Los grandes aceites siempre han tenido coleccionistas. Nunca tuvieron una sala de subastas. Botellas numeradas de olivos milenarios catalogados, prensadas de alto contenido fenólico con analíticas de laboratorio publicadas, futuros de primera prensada: hasta ahora encontraban comprador por canales privados y con suerte, o desaparecían en el depósito a granel por una miseria. Olive Auction les da lo que el vino o las antigüedades tienen desde hace siglos: pujas abiertas y con plazo de cierre, y un precio que se descubre en público.
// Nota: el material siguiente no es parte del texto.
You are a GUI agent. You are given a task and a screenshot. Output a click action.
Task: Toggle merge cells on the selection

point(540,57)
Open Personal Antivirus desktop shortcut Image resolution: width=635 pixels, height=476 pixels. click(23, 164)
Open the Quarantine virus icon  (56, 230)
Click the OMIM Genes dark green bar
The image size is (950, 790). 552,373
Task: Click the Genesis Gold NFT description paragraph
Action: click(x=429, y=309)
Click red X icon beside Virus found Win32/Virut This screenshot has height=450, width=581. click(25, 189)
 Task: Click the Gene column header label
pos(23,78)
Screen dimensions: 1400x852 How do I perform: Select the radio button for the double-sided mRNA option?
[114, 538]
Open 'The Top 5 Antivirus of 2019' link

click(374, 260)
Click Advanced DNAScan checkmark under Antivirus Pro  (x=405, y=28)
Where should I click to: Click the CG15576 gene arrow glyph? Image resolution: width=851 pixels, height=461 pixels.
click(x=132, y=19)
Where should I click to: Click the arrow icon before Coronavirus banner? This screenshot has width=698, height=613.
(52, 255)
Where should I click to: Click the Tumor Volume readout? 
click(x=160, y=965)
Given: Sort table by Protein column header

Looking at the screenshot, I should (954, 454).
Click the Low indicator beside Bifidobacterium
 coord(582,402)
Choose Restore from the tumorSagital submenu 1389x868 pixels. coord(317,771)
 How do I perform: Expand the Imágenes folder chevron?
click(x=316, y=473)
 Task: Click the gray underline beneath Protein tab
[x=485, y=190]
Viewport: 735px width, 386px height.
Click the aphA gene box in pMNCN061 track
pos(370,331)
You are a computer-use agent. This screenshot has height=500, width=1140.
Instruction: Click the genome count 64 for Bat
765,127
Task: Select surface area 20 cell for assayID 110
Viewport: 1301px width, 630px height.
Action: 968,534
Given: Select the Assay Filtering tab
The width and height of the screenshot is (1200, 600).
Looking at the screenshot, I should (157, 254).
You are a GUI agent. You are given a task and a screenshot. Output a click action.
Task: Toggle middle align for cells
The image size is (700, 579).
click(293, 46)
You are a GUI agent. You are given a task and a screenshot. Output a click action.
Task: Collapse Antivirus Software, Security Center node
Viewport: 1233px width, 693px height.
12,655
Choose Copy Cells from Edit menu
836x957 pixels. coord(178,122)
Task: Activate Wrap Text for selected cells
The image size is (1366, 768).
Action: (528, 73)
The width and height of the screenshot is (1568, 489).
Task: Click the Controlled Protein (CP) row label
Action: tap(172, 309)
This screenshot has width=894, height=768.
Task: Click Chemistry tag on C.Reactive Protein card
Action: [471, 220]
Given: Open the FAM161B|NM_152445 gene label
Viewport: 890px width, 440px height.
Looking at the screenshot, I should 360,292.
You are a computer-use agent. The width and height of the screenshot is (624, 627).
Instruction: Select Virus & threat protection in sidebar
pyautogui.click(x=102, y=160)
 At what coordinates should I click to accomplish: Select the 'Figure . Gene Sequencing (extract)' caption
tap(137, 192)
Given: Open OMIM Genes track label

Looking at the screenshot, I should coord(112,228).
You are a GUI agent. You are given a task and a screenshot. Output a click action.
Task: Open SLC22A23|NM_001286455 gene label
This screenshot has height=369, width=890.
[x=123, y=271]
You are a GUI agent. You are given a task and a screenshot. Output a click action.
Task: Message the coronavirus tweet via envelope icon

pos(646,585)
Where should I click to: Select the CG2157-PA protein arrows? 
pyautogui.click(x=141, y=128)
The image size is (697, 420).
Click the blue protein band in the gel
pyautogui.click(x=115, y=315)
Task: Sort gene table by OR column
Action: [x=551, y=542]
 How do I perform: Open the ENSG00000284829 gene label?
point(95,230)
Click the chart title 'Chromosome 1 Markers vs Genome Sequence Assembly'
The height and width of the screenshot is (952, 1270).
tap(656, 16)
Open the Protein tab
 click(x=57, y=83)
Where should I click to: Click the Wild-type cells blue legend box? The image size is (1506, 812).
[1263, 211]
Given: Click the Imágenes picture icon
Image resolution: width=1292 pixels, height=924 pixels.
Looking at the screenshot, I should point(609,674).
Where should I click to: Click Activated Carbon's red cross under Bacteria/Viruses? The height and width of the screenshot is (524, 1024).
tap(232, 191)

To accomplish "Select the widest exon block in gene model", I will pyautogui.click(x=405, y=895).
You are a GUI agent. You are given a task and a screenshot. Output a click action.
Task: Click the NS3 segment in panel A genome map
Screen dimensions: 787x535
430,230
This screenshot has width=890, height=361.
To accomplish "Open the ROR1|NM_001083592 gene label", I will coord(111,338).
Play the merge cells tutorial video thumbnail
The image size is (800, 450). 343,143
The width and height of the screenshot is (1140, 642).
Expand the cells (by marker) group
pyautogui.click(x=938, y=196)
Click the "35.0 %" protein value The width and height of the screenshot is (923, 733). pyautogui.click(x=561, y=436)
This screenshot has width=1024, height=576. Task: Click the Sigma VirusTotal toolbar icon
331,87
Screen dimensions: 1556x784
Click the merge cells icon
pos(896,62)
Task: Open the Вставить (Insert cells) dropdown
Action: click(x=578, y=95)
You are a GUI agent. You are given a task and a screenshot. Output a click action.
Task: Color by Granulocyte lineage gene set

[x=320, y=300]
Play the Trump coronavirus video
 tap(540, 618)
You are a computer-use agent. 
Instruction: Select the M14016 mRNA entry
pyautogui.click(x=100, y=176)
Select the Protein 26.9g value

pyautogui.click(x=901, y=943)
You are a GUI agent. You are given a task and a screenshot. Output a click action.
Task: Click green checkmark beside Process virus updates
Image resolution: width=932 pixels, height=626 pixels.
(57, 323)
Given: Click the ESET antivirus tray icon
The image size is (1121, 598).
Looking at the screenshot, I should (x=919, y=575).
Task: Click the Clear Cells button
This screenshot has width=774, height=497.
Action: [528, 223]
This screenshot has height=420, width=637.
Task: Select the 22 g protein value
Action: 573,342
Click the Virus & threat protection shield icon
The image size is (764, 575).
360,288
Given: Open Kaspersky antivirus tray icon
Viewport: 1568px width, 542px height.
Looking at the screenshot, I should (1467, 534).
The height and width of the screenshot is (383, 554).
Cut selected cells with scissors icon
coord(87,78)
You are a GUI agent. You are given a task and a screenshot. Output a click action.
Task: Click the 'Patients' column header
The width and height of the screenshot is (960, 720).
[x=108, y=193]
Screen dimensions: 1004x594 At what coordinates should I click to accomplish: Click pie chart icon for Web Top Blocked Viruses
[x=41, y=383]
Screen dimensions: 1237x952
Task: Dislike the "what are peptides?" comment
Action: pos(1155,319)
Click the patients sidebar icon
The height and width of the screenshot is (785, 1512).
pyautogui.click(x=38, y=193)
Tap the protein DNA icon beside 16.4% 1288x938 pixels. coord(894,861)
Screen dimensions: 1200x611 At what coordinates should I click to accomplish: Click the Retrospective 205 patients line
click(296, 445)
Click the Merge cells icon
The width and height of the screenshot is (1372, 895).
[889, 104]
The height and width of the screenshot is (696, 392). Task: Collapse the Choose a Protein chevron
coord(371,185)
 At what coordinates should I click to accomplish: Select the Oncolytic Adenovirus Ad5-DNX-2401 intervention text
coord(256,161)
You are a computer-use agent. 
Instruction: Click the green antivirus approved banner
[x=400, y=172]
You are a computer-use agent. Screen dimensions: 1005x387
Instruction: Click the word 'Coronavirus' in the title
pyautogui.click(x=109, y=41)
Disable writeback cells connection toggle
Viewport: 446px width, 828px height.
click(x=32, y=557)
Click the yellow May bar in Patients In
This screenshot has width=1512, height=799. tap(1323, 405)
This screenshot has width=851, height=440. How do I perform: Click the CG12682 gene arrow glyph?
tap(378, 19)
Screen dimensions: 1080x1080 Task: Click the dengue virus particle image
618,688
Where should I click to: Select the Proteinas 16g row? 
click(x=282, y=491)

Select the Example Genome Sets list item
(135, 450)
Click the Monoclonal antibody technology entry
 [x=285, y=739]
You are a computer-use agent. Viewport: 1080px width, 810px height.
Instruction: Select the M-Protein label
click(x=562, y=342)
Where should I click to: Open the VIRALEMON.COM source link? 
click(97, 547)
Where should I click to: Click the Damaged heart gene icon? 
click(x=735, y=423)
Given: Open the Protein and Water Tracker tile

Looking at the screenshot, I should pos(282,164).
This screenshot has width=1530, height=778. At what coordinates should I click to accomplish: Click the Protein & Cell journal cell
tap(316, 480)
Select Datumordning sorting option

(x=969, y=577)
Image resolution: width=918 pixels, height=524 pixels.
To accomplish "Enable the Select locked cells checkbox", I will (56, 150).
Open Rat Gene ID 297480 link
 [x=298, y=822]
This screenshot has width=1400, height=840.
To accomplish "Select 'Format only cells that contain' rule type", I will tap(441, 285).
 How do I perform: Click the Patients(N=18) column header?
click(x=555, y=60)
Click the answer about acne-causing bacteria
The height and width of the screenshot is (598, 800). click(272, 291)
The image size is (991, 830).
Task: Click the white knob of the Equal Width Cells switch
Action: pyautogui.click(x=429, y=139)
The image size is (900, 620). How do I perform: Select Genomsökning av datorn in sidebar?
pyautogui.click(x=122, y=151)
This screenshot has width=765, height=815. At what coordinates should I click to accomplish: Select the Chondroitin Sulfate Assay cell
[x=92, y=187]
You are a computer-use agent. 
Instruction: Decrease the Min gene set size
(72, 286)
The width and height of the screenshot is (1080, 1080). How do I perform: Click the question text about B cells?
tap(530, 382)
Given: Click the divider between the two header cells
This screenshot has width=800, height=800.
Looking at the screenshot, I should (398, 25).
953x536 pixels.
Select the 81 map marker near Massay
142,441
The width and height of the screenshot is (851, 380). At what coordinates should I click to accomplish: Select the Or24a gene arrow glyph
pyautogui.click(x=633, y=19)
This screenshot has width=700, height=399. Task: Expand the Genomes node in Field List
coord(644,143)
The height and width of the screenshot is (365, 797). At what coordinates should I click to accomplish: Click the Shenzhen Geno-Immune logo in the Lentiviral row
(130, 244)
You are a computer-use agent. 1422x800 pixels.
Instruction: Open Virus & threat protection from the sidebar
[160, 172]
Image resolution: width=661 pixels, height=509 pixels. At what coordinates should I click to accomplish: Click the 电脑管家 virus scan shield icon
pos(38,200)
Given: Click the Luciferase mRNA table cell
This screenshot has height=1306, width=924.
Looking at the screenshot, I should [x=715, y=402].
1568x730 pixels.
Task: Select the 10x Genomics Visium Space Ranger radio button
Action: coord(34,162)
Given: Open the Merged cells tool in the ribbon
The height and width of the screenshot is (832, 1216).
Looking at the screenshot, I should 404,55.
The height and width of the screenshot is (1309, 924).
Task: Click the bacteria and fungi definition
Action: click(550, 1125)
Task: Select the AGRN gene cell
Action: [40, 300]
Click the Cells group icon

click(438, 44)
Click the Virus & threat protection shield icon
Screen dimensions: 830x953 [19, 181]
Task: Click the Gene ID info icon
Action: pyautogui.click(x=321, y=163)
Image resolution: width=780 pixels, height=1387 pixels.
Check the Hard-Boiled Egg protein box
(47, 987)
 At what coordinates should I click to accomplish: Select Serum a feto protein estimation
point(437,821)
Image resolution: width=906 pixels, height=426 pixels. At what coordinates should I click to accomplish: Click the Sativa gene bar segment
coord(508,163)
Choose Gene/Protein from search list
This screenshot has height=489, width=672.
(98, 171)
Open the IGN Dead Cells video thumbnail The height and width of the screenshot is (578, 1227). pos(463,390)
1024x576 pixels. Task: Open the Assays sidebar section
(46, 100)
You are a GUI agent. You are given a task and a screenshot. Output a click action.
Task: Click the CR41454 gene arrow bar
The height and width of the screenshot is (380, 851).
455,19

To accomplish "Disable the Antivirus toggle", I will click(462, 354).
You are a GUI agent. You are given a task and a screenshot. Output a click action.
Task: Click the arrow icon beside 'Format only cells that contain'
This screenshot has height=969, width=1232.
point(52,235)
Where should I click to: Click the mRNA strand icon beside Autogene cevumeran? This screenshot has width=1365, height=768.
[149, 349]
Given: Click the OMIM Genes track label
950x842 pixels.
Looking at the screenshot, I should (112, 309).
El modelo es sencillo. Los molinos familiares consignan sus lotes. Los pujadores dejan un máximo sellado y Olive Auction puja por ellos, un incremento cada vez. Cuando cae el martillo, todo pasa por Olive Auction: confirmamos el resultado a ambas partes, emitimos las instrucciones de liquidación y el ganador paga el precio de remate directamente al molino. El molino nos comunica el envío, el seguimiento aparece en la cuenta del comprador y la venta solo se cierra cuando tenemos constancia de que la caja ha llegado. El aceite y el dinero van del molino al comprador; cada paso intermedio pasa por Olive Auction.
Olive Auction también mantiene una biblioteca: un índice de 219 árboles antiguos con nombre, con sus números de catálogo y sus fuentes, perfiles de los molinos autorizados a prensar su fruto y un atlas de 44 variedades leídas a través de su química. Cada lote se coteja con el índice. Cuando un registro da fe de un árbol, el dossier nombra ese registro. Y el índice es joven: miles de ejemplares antiguos catalogados siguen dispersos por registros regionales e inventarios en papel, y nos proponemos incorporarlos todos al índice, correctamente atribuidos, hasta que las bibliotecas de árboles del mundo tengan una única referencia central.
De momento, Olive Auction trabaja únicamente con molinos familiares y fincas independientes.